Phil Moeller: Yes. Medicare has begun a large test of what it calls “bundled care” for hip and knee transplants. Actually, this being Medicare, the program is called Comprehensive Care for Joint Replacement. Under the test, all care needed for the procedure and recovery and rehabilitative care is combined among a team of care providers at participating hospitals. The hospitals have agreed in advance to accept a single payment to cover all costs. Depending on the quality of their care, they may later receive additional payments from Medicare or be required to repay Medicare for spending deemed excessive. Right now, only 67 large metro areas are included in the test. In Pennsylvania, the only two participating areas are Pittsburgh and Reading. If you receive care from participating hospitals in either of these areas, you might wind up participating in the test, but CMS says you can’t apply to participate. You would be selected and then would have the choice of whether to participate in the test or not.
Do you and your family have an extra $400,000? That’s the latest estimate of what it will take a typical 65-year-old couple of pay their health care and long-term care bills during the rest of their lives. These are out-of-pocket costs and do not include what’s covered by Medicare and other insurance. (Howard Gleckman for Forbes.)

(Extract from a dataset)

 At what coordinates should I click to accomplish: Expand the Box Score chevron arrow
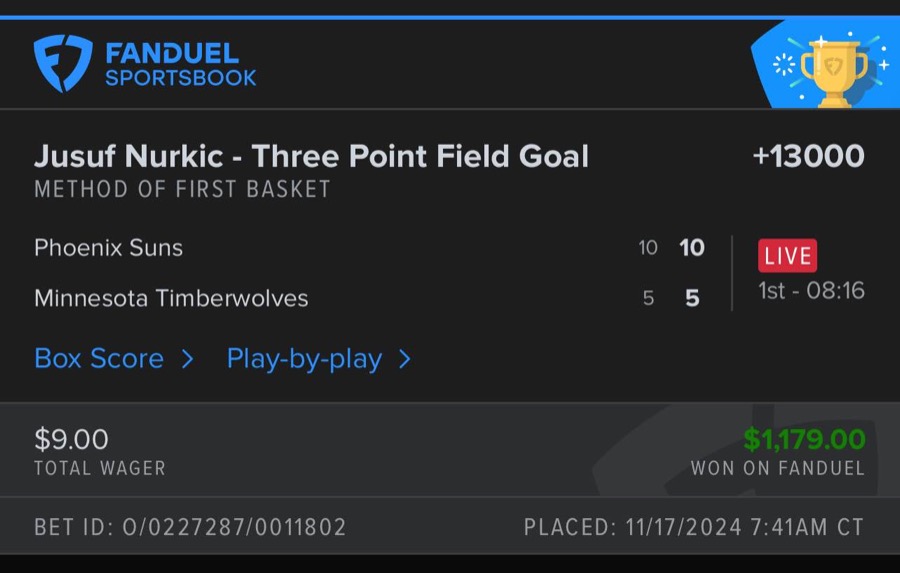[x=187, y=359]
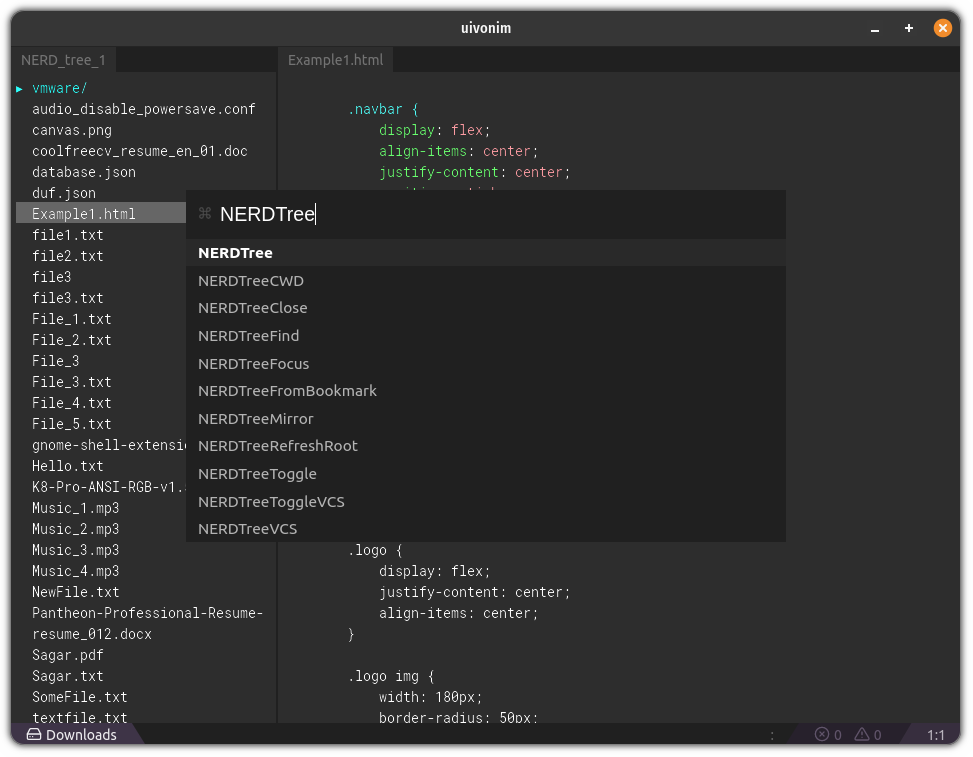Expand the vmware/ directory arrow

pyautogui.click(x=19, y=88)
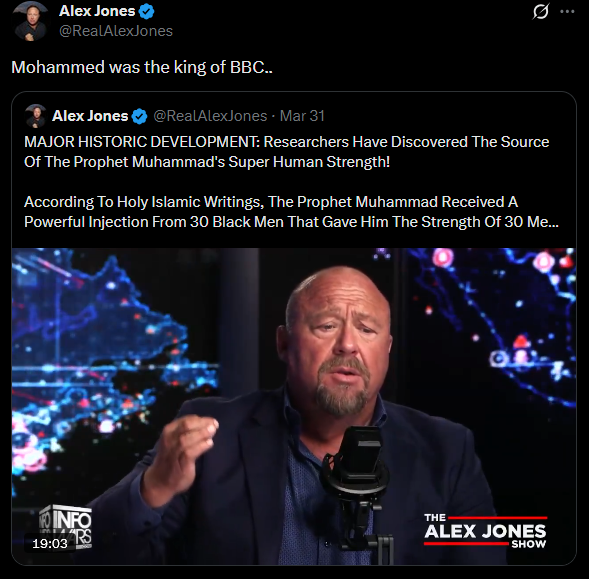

Mylan Pharmaceuticals has become the latest in an all-too-lengthy line of drug companies that seem to be maximizing profits at the expense of the consumers they ostensibly exist to serve. Besides jacking up the price of its branded EpiPen injector, it now turns out the company also acted to block or at least delay another company from producing a generic version of the product. (Ed Silverman for STAT.)
Looking out for yourself in the hospital is hard enough even if you’re not distracted by your health condition or perhaps even fighting for your life. Here’s a useful checklist of things you and your family members should do even before you get admitted to the hospital. Take them to heart — particularly the need to have someone who can make health decisions for you when you’re not able to do so. (Judith Graham for Kaiser Health News.)